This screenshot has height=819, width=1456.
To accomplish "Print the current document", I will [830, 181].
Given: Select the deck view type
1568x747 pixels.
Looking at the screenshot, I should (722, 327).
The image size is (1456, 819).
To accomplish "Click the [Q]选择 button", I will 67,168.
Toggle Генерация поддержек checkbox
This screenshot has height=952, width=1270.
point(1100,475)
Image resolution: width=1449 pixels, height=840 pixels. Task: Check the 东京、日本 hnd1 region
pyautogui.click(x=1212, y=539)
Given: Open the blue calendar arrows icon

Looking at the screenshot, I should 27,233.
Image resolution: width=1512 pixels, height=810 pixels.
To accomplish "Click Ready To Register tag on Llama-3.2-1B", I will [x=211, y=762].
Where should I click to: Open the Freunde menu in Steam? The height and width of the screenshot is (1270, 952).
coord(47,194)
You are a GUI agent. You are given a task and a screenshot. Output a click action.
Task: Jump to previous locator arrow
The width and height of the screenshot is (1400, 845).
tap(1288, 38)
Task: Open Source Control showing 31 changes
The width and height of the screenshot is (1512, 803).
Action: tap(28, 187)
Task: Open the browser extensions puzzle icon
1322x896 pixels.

■ **Exercise**: All of the data above needs to be written out again, exactly.

■ **Response area**:
This screenshot has height=819, width=1456.
To accomplish "Print the current document", I will [830, 181].
Given: Select the deck view type
1568x747 pixels.
Looking at the screenshot, I should (722, 327).
The image size is (1456, 819).
To accomplish "Click the [Q]选择 button", I will 67,168.
Toggle Генерация поддержек checkbox
This screenshot has height=952, width=1270.
point(1100,475)
Image resolution: width=1449 pixels, height=840 pixels. Task: Check the 东京、日本 hnd1 region
pyautogui.click(x=1212, y=539)
Given: Open the blue calendar arrows icon

Looking at the screenshot, I should 27,233.
Image resolution: width=1512 pixels, height=810 pixels.
To accomplish "Click Ready To Register tag on Llama-3.2-1B", I will [x=211, y=762].
Where should I click to: Open the Freunde menu in Steam? The height and width of the screenshot is (1270, 952).
coord(47,194)
You are a GUI agent. You are given a task and a screenshot. Output a click action.
Task: Jump to previous locator arrow
The width and height of the screenshot is (1400, 845).
tap(1288, 38)
Task: Open Source Control showing 31 changes
The width and height of the screenshot is (1512, 803).
Action: tap(28, 187)
Task: Open the browser extensions puzzle icon
1322x896 pixels.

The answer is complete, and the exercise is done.